* TASK DIRECTIONS
Please output exactly the lines below, starting at the line that has "Click the document" and ending at the line that has "Given: Select the first -$214.80 amount", both included; leave out all pictures and include nothing else.
━━━━━ DATASET EXTRACT ━━━━━
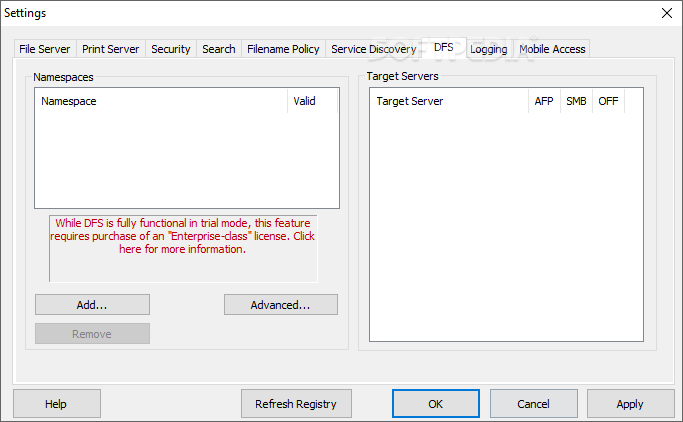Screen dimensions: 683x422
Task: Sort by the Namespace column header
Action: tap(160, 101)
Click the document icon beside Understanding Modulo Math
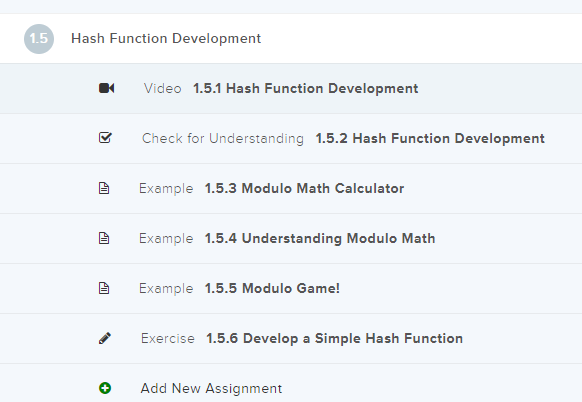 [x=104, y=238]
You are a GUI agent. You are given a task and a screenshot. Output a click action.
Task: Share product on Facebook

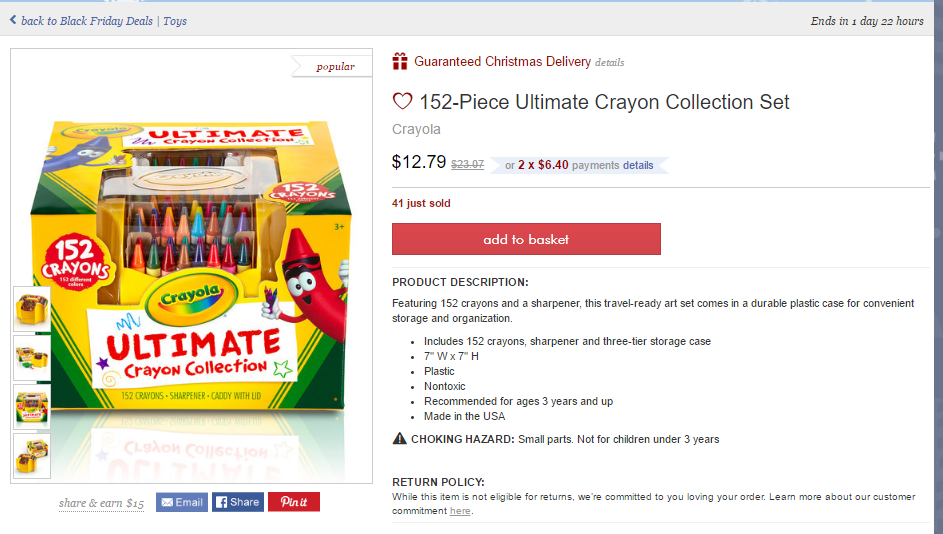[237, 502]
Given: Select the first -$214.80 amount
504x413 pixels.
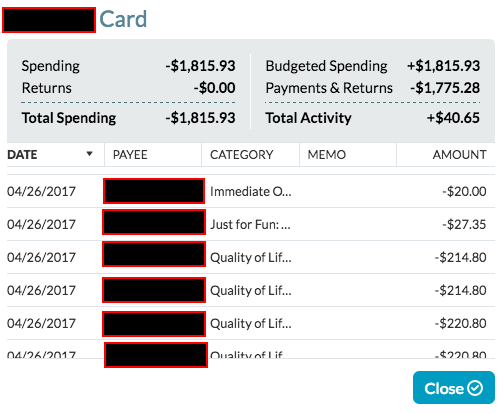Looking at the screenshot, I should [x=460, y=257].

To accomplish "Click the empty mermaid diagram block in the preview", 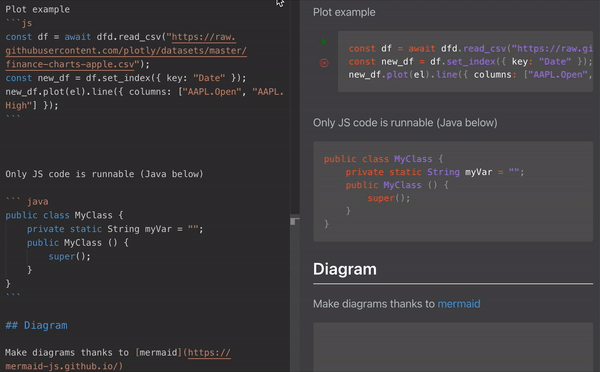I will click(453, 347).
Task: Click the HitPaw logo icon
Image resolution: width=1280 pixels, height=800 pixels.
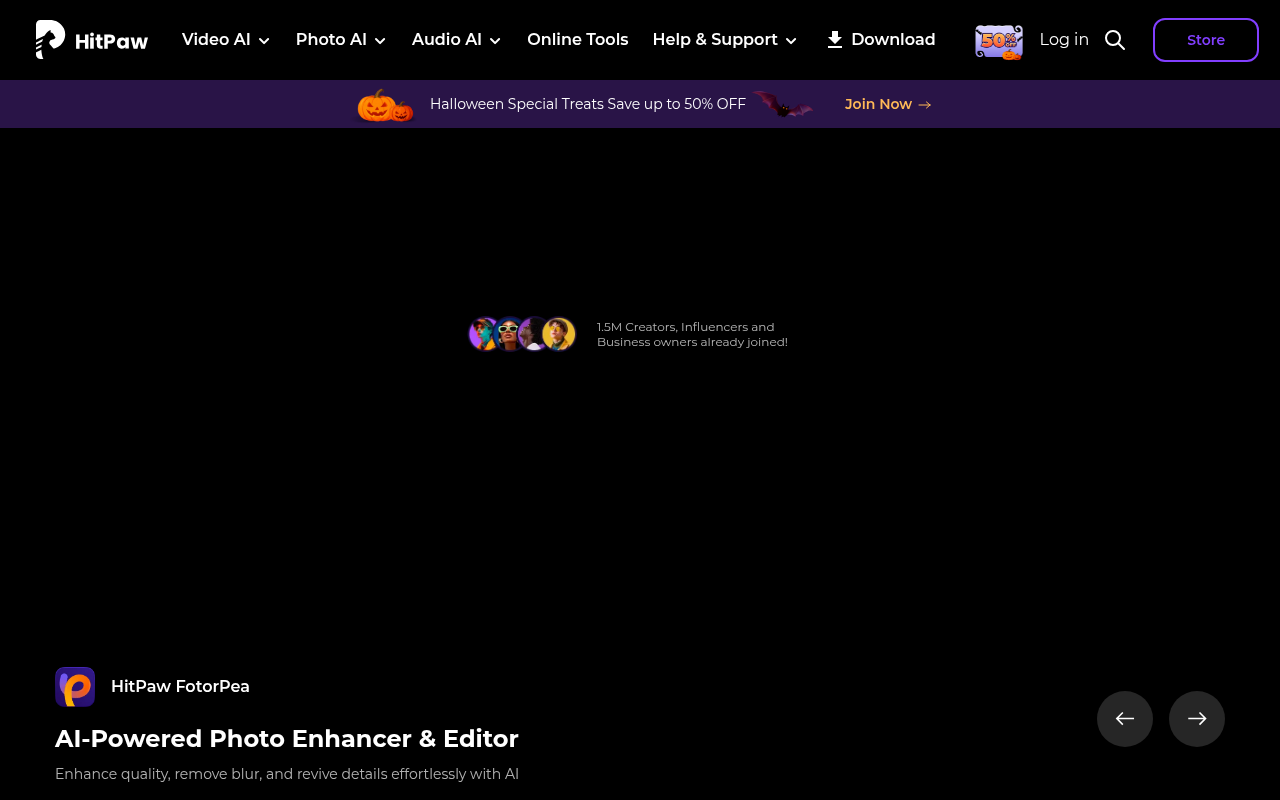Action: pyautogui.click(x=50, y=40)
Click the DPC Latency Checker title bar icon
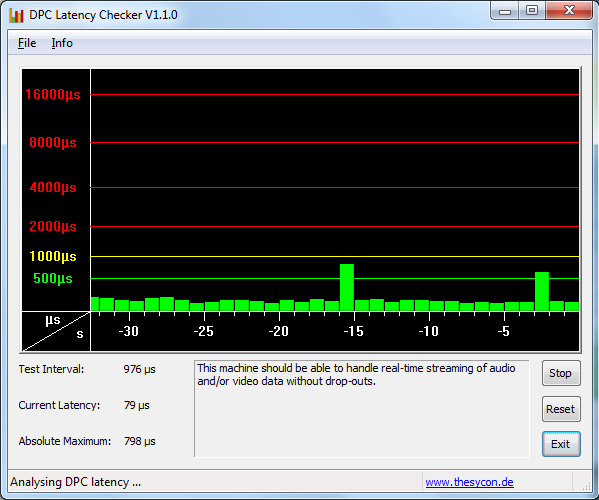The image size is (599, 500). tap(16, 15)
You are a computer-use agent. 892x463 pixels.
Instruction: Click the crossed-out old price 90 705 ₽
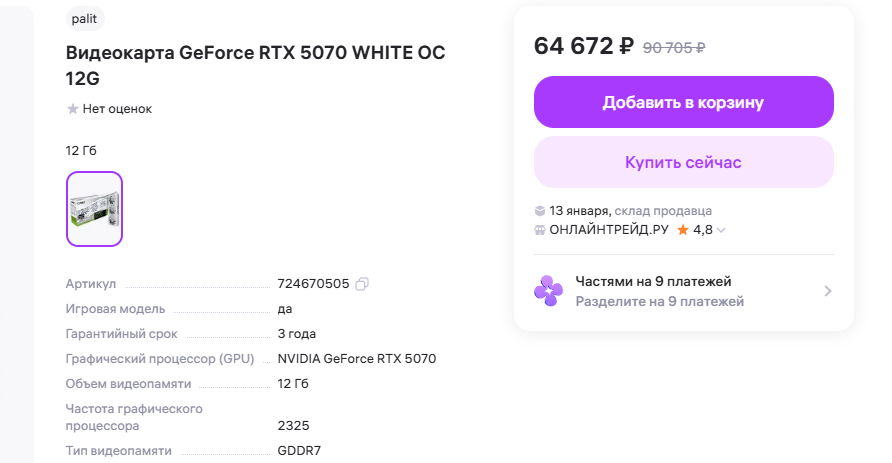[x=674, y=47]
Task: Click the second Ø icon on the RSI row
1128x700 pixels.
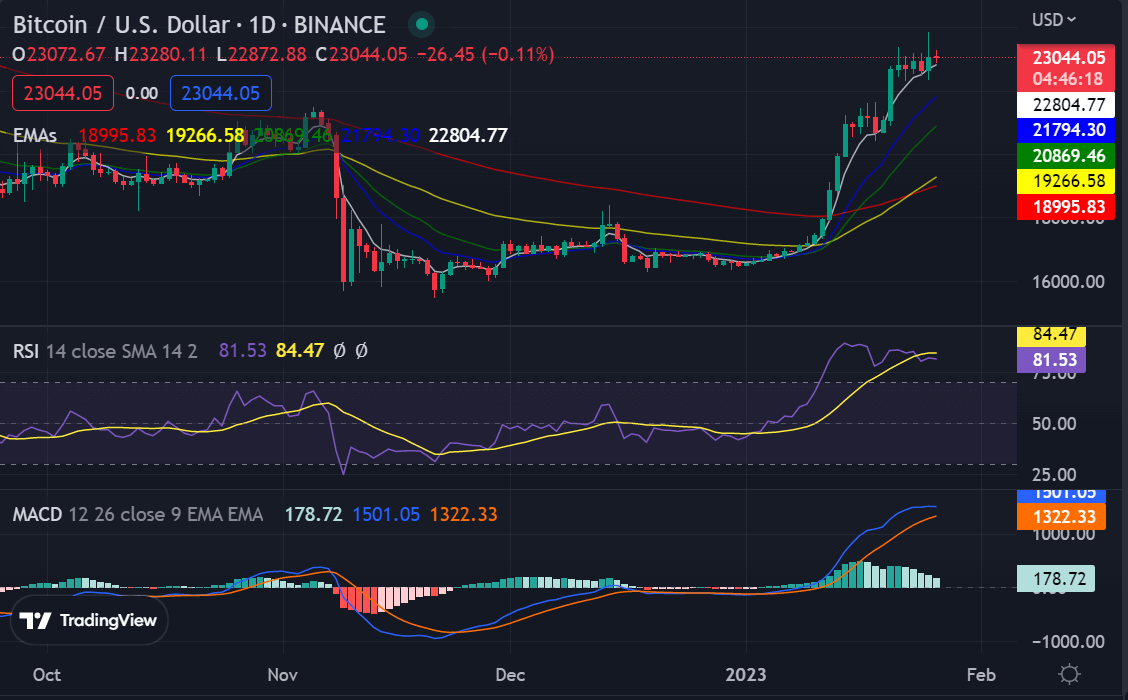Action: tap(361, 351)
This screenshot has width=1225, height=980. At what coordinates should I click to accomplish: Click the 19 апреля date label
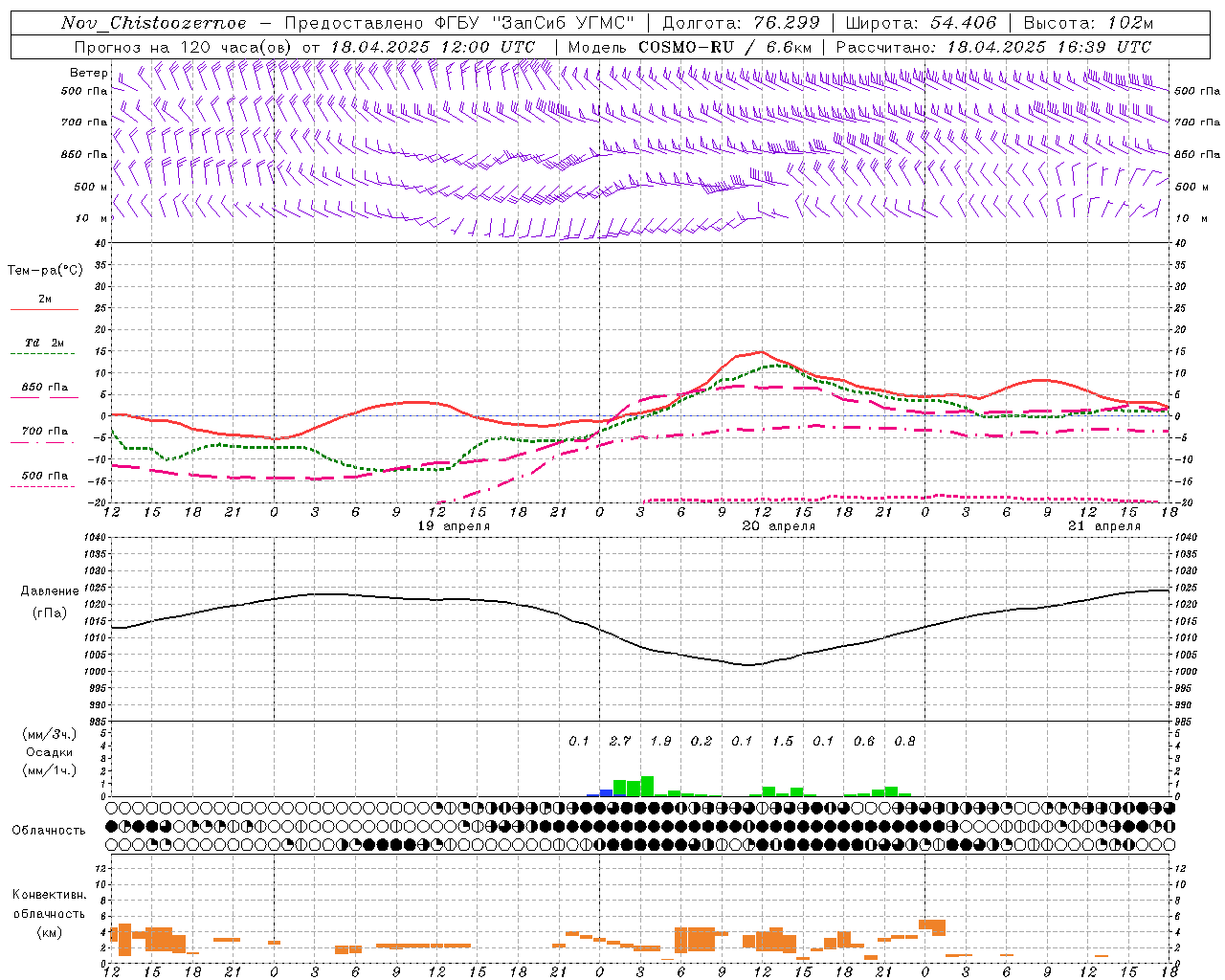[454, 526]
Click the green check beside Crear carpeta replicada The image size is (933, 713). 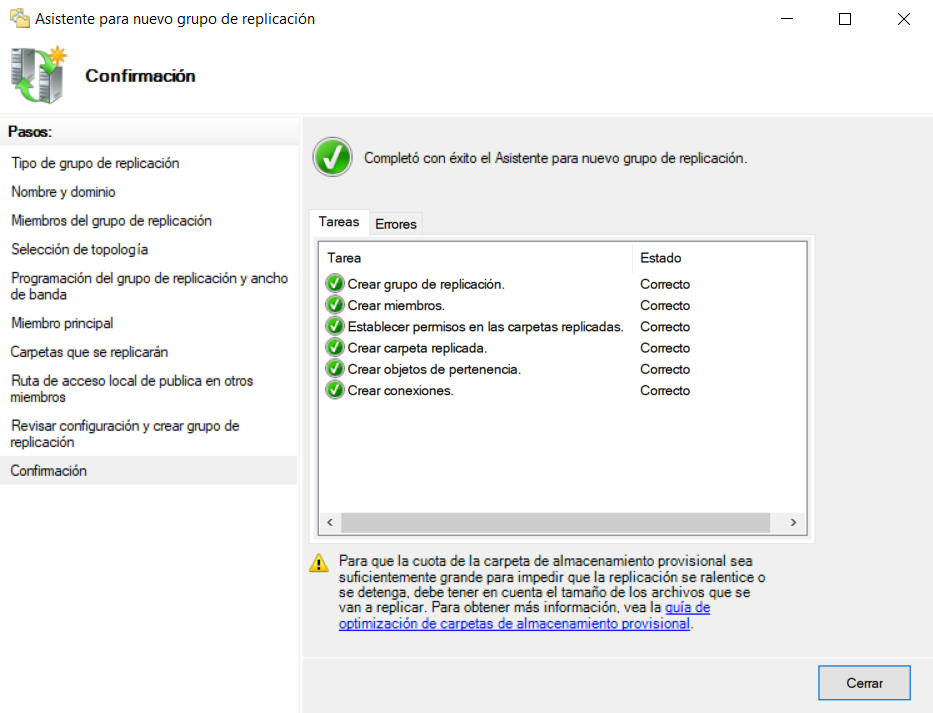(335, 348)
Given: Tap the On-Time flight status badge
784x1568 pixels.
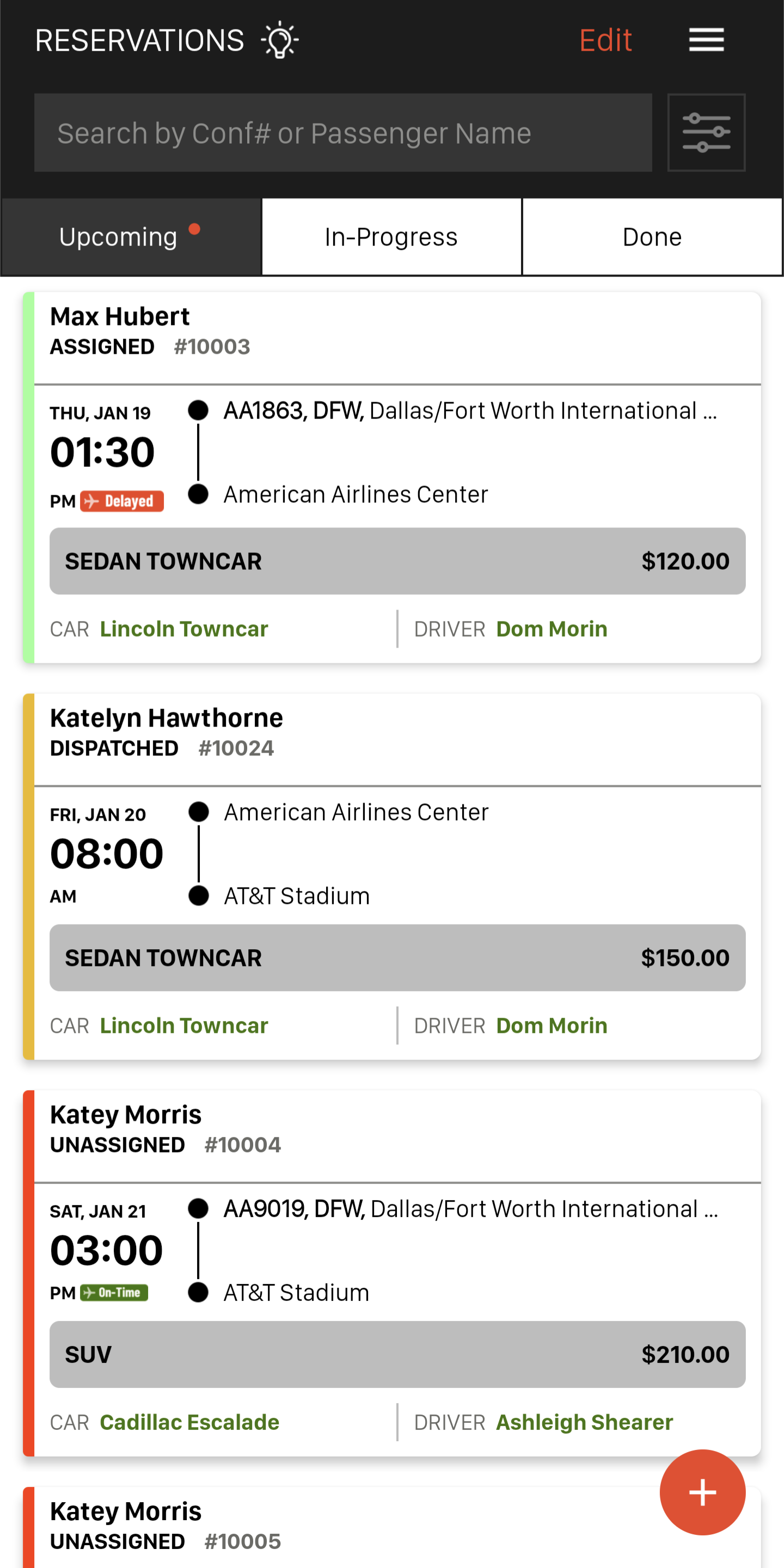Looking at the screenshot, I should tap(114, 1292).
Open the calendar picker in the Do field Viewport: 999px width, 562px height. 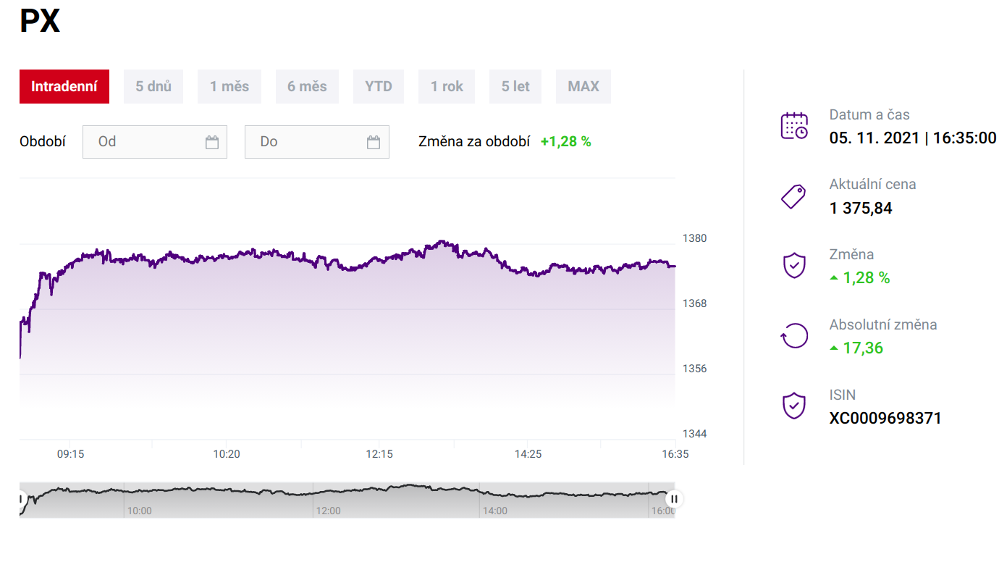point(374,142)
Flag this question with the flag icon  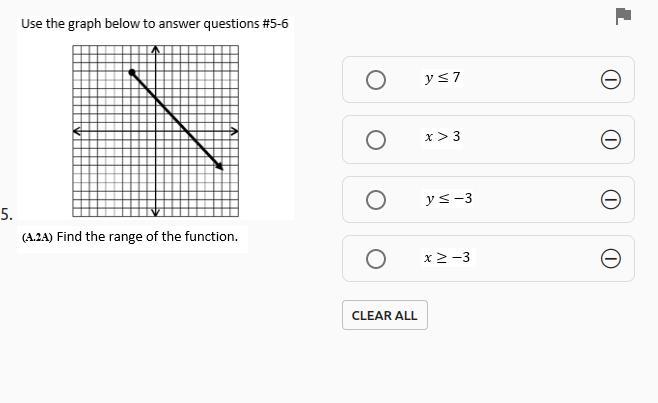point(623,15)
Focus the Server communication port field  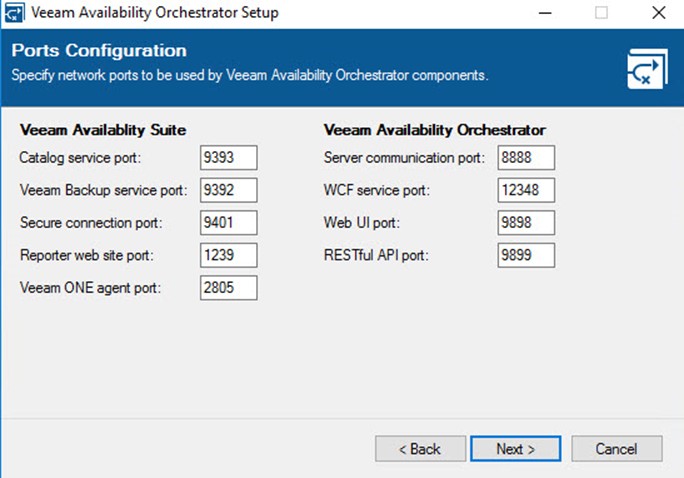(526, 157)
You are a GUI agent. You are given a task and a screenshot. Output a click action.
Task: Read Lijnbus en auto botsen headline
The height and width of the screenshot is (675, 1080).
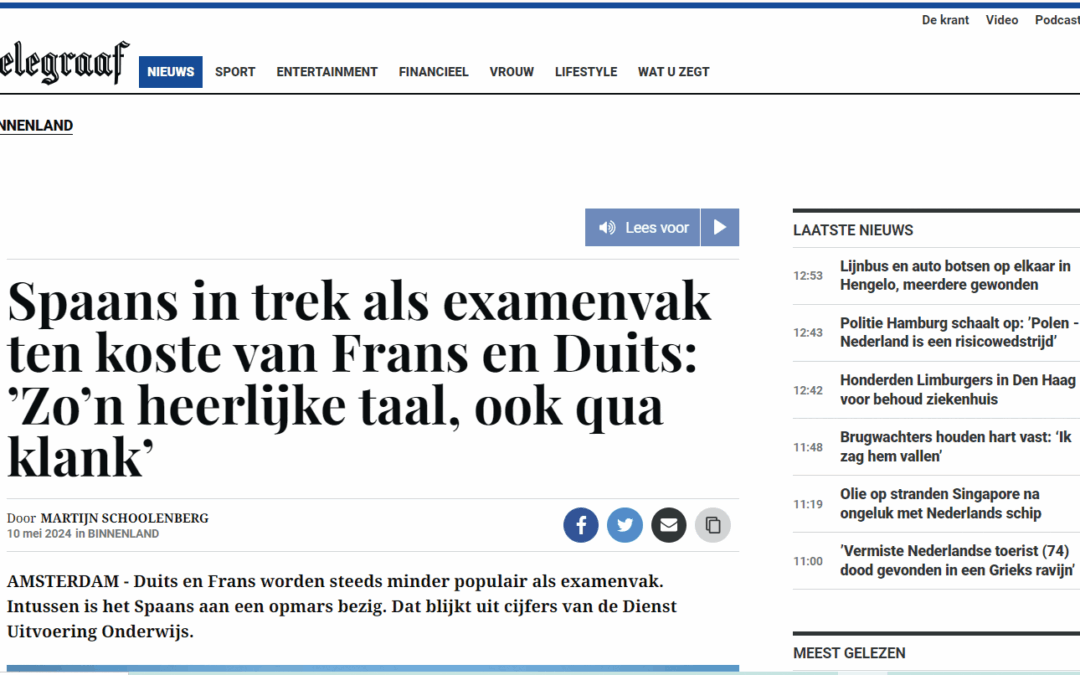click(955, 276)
━━━━━
* YOUR SOLUTION
Click the document icon beside Understanding Modulo Math
 [x=104, y=238]
You are a GUI agent. You are given a task and a screenshot. Output a click action.
Task: Share product on Facebook

[237, 502]
Given: Select the first -$214.80 amount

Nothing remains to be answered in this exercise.